If the ball is at the far right or far left of the screen and misses the paddle, the score

of the scoring player is incremented, the ball is moved to the center of the screen and the direction of the ball is changed. The server side does not calculate the position of the ball as this would be redundant and a waste of computing time. After the ball and paddle positions have been calculated, the client sends the values to the server, and the server sends the value of player one’s paddle to the client. The 2D character arrays are updated, and the old output on the console screens are cleared. The lines containing non whitespace characters are then printed to the console screens and the real time tasks wait until the next period. After a player has scored 5 times, the while loop ends, and the name of the player is printed on the screen. The thread ends its execution and joins back with the main.

Results: The biggest problem I had with creating this project was getting the 2D graphic array to output correctly. At first, the screen would be filled with unintelligible garbage characters. This was because I was printing the array line by line and not ending each line with a null character. After I fixed this problem, the graphics printed correctly, but the screen was sometimes slow to update and flashed often. This was because I was printing every character of the 2D array during

each iteration of the loop. Once I started printing only the lines that contained non whitespace characters, the output became much more fluid. I tested the final version of my programs by playing 30 games of pong across the network. The games behaved exactly like many traditional games of pong do, and at no point of the testing did I notice any discernable bugs. Below is a screen shot of the output on the console, and attached with this report is a video showing the game in action. In the video, only one paddle is moving because I could only find one I/O board in the laboratory when I made the video.

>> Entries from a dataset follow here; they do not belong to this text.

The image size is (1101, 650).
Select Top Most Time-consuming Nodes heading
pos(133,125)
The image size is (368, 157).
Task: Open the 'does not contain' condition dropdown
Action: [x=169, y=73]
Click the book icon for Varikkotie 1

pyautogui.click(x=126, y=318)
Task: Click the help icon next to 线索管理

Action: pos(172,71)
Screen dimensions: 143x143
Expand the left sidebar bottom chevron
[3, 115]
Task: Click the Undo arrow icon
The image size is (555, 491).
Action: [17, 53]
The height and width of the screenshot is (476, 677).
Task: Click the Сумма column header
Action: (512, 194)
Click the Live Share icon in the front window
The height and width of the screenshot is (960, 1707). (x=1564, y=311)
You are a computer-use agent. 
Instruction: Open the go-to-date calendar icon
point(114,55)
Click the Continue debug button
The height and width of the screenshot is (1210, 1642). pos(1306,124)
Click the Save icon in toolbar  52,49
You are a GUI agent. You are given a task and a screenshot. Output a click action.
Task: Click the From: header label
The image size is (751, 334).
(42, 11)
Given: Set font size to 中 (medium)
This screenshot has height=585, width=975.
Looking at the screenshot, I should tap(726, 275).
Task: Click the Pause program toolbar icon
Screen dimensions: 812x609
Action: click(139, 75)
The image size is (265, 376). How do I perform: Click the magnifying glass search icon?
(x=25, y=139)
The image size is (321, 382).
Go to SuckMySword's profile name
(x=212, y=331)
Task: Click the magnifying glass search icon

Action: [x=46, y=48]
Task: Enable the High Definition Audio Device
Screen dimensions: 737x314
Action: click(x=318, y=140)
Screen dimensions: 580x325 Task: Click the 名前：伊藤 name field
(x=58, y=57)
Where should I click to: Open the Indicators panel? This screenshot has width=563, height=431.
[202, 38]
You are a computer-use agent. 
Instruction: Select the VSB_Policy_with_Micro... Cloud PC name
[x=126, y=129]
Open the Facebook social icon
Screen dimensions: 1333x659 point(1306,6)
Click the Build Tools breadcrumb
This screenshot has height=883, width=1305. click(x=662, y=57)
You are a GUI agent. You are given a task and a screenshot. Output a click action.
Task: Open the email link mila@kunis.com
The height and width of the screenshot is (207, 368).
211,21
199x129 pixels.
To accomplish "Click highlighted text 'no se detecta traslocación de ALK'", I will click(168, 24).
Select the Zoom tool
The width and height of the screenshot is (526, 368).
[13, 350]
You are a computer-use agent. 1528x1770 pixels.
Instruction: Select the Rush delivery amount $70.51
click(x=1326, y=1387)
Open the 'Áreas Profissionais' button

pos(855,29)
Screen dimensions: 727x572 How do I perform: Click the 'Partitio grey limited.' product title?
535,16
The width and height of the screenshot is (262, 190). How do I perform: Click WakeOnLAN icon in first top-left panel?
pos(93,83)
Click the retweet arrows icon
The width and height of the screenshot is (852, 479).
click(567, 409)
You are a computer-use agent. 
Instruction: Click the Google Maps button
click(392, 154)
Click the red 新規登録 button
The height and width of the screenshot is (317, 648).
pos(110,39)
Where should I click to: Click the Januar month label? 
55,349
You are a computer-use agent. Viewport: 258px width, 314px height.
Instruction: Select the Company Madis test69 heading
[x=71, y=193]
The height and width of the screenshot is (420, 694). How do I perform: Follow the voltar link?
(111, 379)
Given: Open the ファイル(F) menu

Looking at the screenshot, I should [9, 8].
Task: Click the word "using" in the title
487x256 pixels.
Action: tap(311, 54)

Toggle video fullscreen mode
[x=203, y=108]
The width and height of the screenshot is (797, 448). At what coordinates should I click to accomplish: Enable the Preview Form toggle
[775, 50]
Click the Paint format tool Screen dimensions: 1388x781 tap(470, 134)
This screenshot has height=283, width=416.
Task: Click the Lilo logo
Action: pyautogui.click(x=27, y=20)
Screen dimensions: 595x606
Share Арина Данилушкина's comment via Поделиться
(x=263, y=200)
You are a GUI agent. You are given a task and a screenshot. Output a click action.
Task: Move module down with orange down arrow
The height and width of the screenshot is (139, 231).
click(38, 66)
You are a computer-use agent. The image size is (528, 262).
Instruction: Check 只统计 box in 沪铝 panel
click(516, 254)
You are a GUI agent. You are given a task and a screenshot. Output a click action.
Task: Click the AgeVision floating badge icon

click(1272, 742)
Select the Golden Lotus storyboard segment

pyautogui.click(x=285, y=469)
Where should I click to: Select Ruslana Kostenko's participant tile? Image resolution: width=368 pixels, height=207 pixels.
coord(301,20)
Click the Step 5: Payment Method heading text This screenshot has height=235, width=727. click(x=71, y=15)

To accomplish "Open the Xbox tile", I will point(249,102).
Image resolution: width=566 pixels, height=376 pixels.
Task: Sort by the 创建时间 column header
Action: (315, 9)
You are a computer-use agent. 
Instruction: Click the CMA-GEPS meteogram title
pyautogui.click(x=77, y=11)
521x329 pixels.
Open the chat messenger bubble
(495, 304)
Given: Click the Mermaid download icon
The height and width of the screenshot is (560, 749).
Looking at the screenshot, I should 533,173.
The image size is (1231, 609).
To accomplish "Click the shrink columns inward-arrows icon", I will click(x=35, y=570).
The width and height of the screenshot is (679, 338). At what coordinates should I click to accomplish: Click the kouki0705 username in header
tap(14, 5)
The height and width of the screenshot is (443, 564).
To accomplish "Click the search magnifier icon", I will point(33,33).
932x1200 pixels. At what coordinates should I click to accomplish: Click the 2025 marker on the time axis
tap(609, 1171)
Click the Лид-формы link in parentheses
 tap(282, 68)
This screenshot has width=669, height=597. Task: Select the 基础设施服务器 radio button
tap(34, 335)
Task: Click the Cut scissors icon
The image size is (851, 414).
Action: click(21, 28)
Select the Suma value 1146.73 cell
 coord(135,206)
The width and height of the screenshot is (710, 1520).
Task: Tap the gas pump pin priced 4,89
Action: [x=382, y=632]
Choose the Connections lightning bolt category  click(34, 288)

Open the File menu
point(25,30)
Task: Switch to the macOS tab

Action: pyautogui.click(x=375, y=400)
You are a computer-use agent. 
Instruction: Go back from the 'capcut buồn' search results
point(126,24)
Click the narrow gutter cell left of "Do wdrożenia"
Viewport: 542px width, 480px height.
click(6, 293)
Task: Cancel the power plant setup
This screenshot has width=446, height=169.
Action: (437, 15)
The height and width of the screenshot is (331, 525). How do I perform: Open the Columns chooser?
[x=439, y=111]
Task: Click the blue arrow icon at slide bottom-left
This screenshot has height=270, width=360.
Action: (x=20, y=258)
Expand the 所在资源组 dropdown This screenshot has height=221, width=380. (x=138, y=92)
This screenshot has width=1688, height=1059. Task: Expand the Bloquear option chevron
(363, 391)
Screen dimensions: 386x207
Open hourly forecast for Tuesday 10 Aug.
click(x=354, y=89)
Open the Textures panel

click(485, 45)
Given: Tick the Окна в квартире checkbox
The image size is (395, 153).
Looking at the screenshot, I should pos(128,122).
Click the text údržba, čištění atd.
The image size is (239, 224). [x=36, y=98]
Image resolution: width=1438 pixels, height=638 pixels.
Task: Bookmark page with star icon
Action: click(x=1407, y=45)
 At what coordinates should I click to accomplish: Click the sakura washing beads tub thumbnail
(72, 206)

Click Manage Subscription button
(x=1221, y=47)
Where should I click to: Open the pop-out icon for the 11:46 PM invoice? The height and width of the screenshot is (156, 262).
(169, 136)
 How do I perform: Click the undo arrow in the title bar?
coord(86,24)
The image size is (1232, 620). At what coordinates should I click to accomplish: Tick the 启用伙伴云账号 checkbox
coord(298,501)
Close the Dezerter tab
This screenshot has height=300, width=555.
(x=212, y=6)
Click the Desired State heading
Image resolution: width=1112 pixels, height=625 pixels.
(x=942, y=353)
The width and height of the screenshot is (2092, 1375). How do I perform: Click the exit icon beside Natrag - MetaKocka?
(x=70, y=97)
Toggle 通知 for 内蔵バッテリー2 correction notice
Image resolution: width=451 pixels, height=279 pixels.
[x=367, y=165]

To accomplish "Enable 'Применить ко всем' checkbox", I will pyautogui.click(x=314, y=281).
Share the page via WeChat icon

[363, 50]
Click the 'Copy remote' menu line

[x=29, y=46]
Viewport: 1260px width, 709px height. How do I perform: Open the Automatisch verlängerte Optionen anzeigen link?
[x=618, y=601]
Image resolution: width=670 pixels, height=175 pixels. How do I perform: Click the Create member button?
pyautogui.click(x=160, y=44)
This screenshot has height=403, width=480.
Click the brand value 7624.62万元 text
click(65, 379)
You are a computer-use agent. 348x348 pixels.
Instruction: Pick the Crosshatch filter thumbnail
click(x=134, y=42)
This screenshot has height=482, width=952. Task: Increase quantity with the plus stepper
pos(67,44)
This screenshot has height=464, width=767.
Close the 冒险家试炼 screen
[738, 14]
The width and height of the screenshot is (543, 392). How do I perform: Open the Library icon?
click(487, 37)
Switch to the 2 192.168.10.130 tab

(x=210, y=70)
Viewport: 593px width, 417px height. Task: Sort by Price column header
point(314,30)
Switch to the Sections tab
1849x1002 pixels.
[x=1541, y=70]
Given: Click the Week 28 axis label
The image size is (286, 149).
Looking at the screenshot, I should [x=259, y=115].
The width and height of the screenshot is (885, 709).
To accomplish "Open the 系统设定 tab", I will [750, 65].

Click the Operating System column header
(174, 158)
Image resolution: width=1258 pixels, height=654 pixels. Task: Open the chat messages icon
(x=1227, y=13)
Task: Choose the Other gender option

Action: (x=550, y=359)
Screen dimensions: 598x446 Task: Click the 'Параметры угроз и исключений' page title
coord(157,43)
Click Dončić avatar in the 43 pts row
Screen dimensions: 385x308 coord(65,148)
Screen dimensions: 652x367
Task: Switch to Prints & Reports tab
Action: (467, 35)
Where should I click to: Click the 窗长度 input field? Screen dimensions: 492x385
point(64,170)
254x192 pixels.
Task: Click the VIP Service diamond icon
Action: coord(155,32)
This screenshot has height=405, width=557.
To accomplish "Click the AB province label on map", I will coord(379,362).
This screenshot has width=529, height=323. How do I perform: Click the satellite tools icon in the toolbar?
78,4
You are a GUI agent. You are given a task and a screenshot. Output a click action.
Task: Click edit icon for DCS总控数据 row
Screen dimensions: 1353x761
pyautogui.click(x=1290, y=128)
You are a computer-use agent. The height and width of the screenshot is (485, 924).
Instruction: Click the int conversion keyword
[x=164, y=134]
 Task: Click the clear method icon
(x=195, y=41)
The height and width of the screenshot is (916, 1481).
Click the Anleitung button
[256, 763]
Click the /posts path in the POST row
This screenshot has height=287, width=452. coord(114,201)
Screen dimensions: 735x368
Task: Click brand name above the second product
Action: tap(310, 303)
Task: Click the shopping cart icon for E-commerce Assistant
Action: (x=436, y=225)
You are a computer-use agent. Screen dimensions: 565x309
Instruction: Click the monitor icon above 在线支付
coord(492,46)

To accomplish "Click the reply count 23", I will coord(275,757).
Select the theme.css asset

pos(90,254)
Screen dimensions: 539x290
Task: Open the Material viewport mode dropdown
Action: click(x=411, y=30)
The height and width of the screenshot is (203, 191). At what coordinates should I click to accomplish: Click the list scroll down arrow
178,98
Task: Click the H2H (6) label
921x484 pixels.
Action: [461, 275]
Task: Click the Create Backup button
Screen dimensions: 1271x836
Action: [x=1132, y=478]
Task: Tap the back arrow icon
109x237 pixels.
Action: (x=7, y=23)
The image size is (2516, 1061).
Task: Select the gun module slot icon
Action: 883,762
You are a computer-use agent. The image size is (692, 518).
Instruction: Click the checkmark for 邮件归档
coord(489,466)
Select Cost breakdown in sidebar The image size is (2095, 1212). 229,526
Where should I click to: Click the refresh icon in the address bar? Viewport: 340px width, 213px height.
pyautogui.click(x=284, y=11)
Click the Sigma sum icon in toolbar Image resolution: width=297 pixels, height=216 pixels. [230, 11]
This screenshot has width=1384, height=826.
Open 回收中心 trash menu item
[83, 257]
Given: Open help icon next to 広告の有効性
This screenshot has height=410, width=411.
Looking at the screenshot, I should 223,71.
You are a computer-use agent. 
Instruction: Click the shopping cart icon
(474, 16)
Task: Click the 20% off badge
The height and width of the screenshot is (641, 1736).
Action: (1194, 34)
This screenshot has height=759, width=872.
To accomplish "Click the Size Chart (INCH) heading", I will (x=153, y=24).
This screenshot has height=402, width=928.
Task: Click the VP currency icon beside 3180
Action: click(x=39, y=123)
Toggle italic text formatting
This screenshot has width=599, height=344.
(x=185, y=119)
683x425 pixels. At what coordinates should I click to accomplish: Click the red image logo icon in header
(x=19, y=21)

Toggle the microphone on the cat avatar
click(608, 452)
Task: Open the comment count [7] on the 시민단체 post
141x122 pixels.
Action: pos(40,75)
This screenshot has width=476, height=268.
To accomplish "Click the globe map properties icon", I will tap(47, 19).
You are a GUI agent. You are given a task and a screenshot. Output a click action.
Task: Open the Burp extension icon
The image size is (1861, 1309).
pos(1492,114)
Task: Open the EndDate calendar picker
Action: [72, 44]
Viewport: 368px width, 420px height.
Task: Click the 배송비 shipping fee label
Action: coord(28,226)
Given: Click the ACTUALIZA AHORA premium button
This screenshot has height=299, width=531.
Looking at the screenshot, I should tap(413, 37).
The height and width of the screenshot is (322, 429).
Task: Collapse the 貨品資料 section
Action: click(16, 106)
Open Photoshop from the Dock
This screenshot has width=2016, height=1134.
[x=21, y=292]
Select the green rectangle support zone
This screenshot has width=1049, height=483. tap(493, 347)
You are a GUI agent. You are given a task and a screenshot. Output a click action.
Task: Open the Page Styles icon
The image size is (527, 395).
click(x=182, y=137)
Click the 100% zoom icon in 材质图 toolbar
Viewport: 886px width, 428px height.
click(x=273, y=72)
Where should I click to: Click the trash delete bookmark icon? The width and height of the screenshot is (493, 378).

Conclusion: From this project, I learned that socket programming is a viable way to facilitate online gaming. However, I am not sure how well this board would perform under the demands of a more complex game that did not use text based graphics. Since I had some latency issues using print statements to output my graphics in the early version of the program, I can predict that the TS-7250 boards might have problems with more demanding programs.